The fight over "Don't ask, don't tell" made headlines this winter as an issue of justice and history and the social evolution of our military institutions. We've heard much less about another set of hearings in the House Armed Services Committee. Maybe that's because too many commanders still don't ask, and too many victims still won't tell, about the levels of violence endured by women in uniform. (See TIME's special report on the state of the American woman.)
The Pentagon's latest figures show that nearly 3,000 women were sexually assaulted in fiscal year 2008, up 9% from the year before; among women serving in Iraq and Afghanistan, the number rose 25%. When you look at the entire universe of female veterans, close to a third say they were victims of rape or assault while they were serving — twice the rate in the civilian population. (See the top 10 crime stories of 2009.)
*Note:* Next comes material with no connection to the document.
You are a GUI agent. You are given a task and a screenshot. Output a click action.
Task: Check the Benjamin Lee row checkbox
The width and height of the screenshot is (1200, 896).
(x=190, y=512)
The problem is even worse than that. The Pentagon estimates that 80% to 90% of sexual assaults go unreported, and it's no wonder. Anonymity is all but impossible; a Government Accountability Office report concluded that most victims stay silent because of "the belief that nothing would be done; fear of ostracism, harassment, or ridicule; and concern that peers would gossip." More than half feared they would be labeled troublemakers. A civilian who is raped can get confidential, or "privileged," advice from her doctors, lawyers, victim advocates; the only privilege in the military applies to chaplains. A civilian who knows her assailant has a much better chance of avoiding him than does a soldier at a remote base, where filing charges can be a career killer — not for the assailant but the victim. Women worry that they will be removed from their units for their own "protection" and talk about not wanting to undermine their missions or the cohesion of their units. And then some just do the math: only 8% of cases that are investigated end in prosecution, compared with 40% for civilians arrested for sex crimes. Astonishingly, about 80% of those convicted are honorably discharged nonetheless.
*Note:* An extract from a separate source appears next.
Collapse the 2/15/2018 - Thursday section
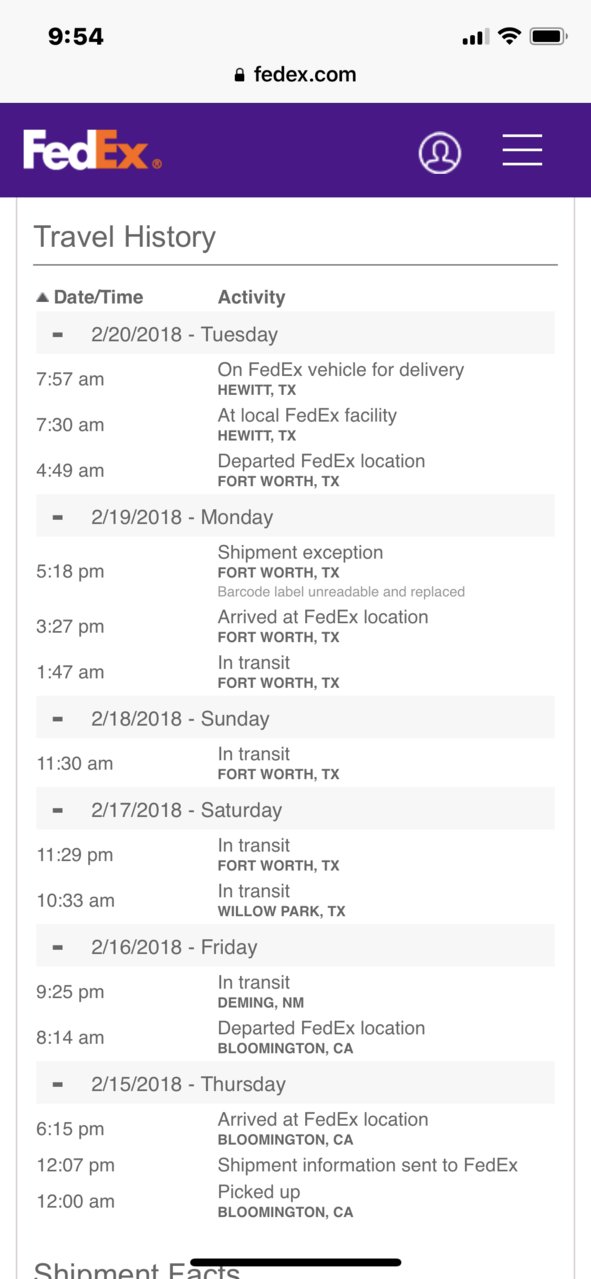The width and height of the screenshot is (591, 1279). click(x=58, y=1084)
The sense of betrayal runs deep in victims who joined the military to be part of a loyal team pursuing a larger cause; experts liken the trauma to incest and the particular damage done when assault is inflicted by a member of the military "family." Women are often denied claims for posttraumatic stress caused by the assault if they did not bring charges at the time. There are not nearly enough mental-health professionals in the system to help them. Female vets are four times more likely to be homeless than male vets are, according to the Service Women's Action Network, and of those, 40% report being victims of sexual assault. (See pictures of an Army town coping with PTSD.)
Experts offer many theories for the causes: that military culture is intrinsically violent and hypermasculine, that the military is slow to identify potential risks among raw young recruits, that too many commanders would rather look the other way than acknowledge a breakdown in their units, that it has simply not been made a high enough priority. "A lot of my male colleagues believe that the only thing a general needs to worry about is whether he can win a war," says Congresswoman Loretta Sanchez of the Armed Services Committee. "People are not taking this seriously. Commanding officers in the field are not understanding how important this is."
But there are some signs that both Congress and the Pentagon are getting serious about this problem. It is now possible for victims to seek medical treatment without having to report the crime to police or their chain of command. More field hospitals have trained nurse practitioners to treat the victims; more bases have rape kits. "More than ever," Sanchez says, "I believe that our leadership at the very top is beginning to realize that they need to be proactive."
According to a report by the Defense Task Force on Sexual Assault in the Military Services, the progress made so far remains "evident, but uneven." The failure to provide a basic guarantee of safety to women, who now represent 15% of the armed forces, is not just a moral issue, or a morale issue. What does it say if the military can't or won't protect the people we ask to protect us?